[Problem description]
Nothing in the data may be omitted; output it all verbatim.

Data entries
◆ ◆ ◆ ◆ ◆

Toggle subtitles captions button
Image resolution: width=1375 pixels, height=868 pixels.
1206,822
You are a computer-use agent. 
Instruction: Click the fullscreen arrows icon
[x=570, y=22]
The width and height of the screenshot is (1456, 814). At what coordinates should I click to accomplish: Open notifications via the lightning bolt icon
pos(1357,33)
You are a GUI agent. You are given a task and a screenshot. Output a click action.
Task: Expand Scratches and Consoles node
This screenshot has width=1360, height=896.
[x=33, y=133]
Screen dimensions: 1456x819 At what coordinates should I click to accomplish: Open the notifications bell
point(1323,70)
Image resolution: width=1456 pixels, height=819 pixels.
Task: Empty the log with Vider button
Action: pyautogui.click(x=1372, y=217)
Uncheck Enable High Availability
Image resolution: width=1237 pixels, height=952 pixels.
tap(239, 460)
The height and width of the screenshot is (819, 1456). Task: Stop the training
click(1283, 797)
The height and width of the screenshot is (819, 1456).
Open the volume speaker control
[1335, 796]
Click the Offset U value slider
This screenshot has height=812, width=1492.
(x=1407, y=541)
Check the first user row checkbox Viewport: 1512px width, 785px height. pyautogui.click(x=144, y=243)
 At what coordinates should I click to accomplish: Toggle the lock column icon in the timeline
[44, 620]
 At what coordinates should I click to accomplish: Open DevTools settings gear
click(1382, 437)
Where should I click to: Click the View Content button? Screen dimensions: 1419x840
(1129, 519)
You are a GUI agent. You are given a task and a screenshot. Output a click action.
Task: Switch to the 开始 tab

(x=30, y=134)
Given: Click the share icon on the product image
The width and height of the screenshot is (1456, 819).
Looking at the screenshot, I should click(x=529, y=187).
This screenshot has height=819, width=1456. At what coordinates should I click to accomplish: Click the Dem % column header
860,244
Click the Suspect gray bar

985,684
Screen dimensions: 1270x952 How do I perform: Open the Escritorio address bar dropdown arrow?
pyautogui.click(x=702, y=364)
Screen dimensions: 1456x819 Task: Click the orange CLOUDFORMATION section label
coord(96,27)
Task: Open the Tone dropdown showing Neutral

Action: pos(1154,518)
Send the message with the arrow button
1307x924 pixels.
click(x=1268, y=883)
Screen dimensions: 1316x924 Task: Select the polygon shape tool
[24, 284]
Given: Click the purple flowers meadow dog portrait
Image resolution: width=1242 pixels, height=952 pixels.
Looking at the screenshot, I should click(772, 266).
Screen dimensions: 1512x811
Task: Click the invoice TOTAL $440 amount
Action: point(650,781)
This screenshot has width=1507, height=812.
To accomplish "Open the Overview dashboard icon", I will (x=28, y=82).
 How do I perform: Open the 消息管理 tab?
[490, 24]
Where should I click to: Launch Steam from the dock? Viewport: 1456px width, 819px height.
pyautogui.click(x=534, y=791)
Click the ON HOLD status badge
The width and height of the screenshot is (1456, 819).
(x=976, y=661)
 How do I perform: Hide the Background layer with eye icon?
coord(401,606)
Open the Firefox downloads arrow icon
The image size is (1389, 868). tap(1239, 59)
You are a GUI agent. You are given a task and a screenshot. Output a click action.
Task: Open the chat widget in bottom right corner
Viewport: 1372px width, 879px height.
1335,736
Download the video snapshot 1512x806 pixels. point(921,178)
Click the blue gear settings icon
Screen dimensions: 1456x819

◆ ◆ ◆ ◆ ◆

[Solution]
Toggle subtitles captions button
Image resolution: width=1375 pixels, height=868 pixels.
1206,822
You are a computer-use agent. 
Instruction: Click the fullscreen arrows icon
[x=570, y=22]
The width and height of the screenshot is (1456, 814). At what coordinates should I click to accomplish: Open notifications via the lightning bolt icon
pos(1357,33)
You are a GUI agent. You are given a task and a screenshot. Output a click action.
Task: Expand Scratches and Consoles node
This screenshot has width=1360, height=896.
[x=33, y=133]
Screen dimensions: 1456x819 At what coordinates should I click to accomplish: Open the notifications bell
point(1323,70)
Image resolution: width=1456 pixels, height=819 pixels.
Task: Empty the log with Vider button
Action: pyautogui.click(x=1372, y=217)
Uncheck Enable High Availability
Image resolution: width=1237 pixels, height=952 pixels.
tap(239, 460)
The height and width of the screenshot is (819, 1456). Task: Stop the training
click(1283, 797)
The height and width of the screenshot is (819, 1456).
Open the volume speaker control
[1335, 796]
Click the Offset U value slider
This screenshot has height=812, width=1492.
(x=1407, y=541)
Check the first user row checkbox Viewport: 1512px width, 785px height. pyautogui.click(x=144, y=243)
 At what coordinates should I click to accomplish: Toggle the lock column icon in the timeline
[44, 620]
 At what coordinates should I click to accomplish: Open DevTools settings gear
click(1382, 437)
Where should I click to: Click the View Content button? Screen dimensions: 1419x840
(1129, 519)
You are a GUI agent. You are given a task and a screenshot. Output a click action.
Task: Switch to the 开始 tab

(x=30, y=134)
Given: Click the share icon on the product image
The width and height of the screenshot is (1456, 819).
Looking at the screenshot, I should click(x=529, y=187).
This screenshot has height=819, width=1456. At what coordinates should I click to accomplish: Click the Dem % column header
860,244
Click the Suspect gray bar

985,684
Screen dimensions: 1270x952 How do I perform: Open the Escritorio address bar dropdown arrow?
pyautogui.click(x=702, y=364)
Screen dimensions: 1456x819 Task: Click the orange CLOUDFORMATION section label
coord(96,27)
Task: Open the Tone dropdown showing Neutral

Action: pos(1154,518)
Send the message with the arrow button
1307x924 pixels.
click(x=1268, y=883)
Screen dimensions: 1316x924 Task: Select the polygon shape tool
[24, 284]
Given: Click the purple flowers meadow dog portrait
Image resolution: width=1242 pixels, height=952 pixels.
Looking at the screenshot, I should click(772, 266).
Screen dimensions: 1512x811
Task: Click the invoice TOTAL $440 amount
Action: point(650,781)
This screenshot has width=1507, height=812.
To accomplish "Open the Overview dashboard icon", I will (x=28, y=82).
 How do I perform: Open the 消息管理 tab?
[490, 24]
Where should I click to: Launch Steam from the dock? Viewport: 1456px width, 819px height.
pyautogui.click(x=534, y=791)
Click the ON HOLD status badge
The width and height of the screenshot is (1456, 819).
(x=976, y=661)
 How do I perform: Hide the Background layer with eye icon?
coord(401,606)
Open the Firefox downloads arrow icon
The image size is (1389, 868). tap(1239, 59)
You are a GUI agent. You are given a task and a screenshot. Output a click action.
Task: Open the chat widget in bottom right corner
Viewport: 1372px width, 879px height.
1335,736
Download the video snapshot 1512x806 pixels. point(921,178)
Click the blue gear settings icon
Screen dimensions: 1456x819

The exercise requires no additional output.